▶ _EXERCISE BRIEF_
When you reach the line that contains "Task: Select the Sem Vencimento card" in the data below, start reproducing lines exactly, and stop after the line that contains "Given: Click the PaintShop Pro title bar icon".

▶ _MATERIALS PROVIDED_
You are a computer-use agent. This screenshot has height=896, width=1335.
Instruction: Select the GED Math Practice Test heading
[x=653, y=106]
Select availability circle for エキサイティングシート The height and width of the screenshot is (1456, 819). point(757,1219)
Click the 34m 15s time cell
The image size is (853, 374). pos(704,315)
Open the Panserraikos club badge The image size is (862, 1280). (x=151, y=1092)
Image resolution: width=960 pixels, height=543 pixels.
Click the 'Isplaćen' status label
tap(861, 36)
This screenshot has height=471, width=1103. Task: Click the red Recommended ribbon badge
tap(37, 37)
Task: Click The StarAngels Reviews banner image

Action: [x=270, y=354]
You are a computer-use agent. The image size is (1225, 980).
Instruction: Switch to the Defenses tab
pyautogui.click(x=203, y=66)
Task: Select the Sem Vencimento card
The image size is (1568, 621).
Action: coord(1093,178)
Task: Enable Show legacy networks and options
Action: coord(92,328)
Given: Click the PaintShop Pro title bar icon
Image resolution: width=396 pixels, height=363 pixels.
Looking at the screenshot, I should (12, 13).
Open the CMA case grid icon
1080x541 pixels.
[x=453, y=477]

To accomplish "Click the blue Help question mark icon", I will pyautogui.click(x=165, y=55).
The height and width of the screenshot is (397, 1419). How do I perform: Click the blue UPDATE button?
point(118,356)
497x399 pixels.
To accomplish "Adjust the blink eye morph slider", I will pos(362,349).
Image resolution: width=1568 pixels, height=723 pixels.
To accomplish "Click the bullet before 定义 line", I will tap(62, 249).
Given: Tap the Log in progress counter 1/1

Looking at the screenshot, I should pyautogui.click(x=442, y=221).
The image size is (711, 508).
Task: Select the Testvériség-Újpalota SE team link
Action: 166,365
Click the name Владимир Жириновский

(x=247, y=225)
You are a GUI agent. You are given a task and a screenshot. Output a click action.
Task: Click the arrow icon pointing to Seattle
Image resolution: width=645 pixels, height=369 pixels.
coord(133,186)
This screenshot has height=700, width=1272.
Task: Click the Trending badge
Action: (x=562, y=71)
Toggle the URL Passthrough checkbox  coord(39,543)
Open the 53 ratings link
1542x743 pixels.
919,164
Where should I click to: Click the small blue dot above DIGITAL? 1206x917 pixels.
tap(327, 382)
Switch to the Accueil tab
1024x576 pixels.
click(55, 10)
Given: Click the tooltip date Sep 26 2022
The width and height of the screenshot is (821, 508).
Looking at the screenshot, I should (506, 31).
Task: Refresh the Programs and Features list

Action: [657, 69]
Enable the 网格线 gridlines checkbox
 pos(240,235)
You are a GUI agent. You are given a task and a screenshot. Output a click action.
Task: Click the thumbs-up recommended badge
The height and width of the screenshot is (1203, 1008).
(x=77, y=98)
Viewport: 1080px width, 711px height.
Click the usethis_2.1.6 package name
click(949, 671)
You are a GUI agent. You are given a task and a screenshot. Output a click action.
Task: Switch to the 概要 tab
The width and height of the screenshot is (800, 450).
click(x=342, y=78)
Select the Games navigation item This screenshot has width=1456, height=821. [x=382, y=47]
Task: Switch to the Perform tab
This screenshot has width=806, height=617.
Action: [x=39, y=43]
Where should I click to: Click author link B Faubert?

▶ _ANSWER AREA_
Task: Select the Sem Vencimento card
The image size is (1568, 621).
Action: coord(1093,178)
Task: Enable Show legacy networks and options
Action: coord(92,328)
Given: Click the PaintShop Pro title bar icon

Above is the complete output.